Swifty Team Aug 15, 2025 2 min read

Deletion is often the wrong choice, even when it feels like the right one.

A contact who left the organization, a project that was cancelled, an invoice that was voided — these records have history attached to them. Other records reference them. Activity trails mention them. Deleting them creates gaps that are hard to explain later.

Archive gives you a better option.

Archive vs. Delete

When you archive a record, it's removed from your active views without being permanently destroyed. Your list of active projects no longer shows it. Your reports don't include it. Your team doesn't have to scroll past it.

But it's still there. You can find it by switching to the archive view. You can restore it if circumstances change. You can reference it in reports that need historical completeness.

Permanent deletion is still available for records where it's genuinely appropriate. But archive is now the default option — the choice that preserves your data's history while keeping your active workspace clean.

Restoring Records

Archived records can be unarchived with a single action. If a project is put on hold rather than cancelled, it lives in archive until work resumes. When the team is ready to pick it back up, restore it and it returns to the active list with all its data intact.
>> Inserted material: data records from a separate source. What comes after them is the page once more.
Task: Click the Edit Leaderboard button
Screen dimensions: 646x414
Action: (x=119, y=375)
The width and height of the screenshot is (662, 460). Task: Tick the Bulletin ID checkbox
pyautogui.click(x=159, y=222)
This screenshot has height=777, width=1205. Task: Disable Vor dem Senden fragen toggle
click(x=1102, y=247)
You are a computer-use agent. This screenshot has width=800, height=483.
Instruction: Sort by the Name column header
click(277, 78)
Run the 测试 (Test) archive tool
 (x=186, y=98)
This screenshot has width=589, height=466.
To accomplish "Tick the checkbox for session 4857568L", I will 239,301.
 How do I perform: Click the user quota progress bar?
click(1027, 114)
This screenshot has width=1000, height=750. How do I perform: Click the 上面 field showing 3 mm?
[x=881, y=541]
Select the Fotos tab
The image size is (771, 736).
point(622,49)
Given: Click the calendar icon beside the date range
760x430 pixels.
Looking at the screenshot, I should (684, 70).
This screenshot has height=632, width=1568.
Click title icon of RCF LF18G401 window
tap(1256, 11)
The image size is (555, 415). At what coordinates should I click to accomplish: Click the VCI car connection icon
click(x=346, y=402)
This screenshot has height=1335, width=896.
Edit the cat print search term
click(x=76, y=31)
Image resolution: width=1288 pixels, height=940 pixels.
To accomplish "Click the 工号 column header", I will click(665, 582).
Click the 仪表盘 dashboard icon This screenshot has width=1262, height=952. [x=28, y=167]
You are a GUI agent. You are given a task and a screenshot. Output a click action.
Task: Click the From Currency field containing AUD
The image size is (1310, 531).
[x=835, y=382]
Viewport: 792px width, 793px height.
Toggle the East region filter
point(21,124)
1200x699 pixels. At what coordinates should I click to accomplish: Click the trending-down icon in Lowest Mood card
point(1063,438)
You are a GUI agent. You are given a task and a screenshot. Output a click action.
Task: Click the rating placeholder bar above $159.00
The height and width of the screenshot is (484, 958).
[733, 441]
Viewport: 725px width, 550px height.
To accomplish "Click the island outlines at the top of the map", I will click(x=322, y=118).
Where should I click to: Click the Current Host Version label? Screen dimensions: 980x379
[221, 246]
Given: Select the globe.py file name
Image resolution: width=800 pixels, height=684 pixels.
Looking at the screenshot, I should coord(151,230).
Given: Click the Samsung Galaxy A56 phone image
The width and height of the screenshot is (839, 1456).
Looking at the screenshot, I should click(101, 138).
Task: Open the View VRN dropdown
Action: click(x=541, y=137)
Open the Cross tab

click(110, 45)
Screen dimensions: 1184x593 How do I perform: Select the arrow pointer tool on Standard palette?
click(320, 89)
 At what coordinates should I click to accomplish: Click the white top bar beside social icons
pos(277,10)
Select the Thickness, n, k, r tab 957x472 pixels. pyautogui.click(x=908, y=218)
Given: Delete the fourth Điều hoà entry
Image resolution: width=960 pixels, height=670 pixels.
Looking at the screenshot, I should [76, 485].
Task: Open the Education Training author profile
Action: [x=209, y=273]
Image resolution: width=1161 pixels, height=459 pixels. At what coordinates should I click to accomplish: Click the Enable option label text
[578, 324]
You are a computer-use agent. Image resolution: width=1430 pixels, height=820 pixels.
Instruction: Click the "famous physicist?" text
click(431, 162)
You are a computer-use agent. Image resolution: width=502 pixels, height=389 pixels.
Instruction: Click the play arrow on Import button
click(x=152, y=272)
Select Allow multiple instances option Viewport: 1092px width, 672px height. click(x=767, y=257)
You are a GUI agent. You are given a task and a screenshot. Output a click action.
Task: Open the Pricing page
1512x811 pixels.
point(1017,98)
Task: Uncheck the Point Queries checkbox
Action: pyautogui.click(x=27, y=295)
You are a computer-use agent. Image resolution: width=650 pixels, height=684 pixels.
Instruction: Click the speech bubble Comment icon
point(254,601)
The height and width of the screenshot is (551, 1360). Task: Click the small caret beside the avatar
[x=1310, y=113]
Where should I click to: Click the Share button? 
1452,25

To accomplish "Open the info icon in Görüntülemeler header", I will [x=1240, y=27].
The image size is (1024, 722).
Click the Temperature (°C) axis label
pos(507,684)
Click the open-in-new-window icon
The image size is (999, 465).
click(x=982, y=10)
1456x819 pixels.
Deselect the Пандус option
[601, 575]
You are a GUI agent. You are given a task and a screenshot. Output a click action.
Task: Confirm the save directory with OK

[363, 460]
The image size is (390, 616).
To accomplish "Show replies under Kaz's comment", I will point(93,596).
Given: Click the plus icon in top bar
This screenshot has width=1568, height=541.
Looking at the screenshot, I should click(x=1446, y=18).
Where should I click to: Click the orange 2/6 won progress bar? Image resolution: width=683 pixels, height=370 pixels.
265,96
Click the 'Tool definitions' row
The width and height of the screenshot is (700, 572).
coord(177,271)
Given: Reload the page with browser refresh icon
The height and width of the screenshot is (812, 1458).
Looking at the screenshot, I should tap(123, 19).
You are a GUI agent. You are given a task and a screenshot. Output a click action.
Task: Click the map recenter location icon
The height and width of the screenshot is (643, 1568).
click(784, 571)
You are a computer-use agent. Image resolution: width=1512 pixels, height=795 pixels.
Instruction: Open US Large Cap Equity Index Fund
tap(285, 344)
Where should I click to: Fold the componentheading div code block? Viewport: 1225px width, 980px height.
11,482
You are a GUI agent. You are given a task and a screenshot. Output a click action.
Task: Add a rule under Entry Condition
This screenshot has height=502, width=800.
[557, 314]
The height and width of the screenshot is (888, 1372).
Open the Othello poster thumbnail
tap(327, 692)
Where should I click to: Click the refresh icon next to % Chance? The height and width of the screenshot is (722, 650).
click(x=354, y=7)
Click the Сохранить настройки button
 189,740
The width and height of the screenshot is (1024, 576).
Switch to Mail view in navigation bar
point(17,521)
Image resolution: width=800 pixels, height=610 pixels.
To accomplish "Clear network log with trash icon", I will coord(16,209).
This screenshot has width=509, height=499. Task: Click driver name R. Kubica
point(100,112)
This is significantly better than recreating a record from scratch, which loses the history attached to the original.

Archive Filters

List views now include an archive toggle. By default, you see active records. Switch the toggle and you see archived records instead. Combined with your existing filters and search, finding a specific archived record is as easy as finding an active one.

Some reports and analytics include archived records by default where historical completeness matters — revenue reporting, for example, shouldn't exclude voided invoices.

The Practical Effect

Teams that adopt archive over delete find their active views stay cleaner and their historical data stays intact. Less noise in daily work, more context when reviewing history. A small but meaningful improvement to how your workspace ages over time.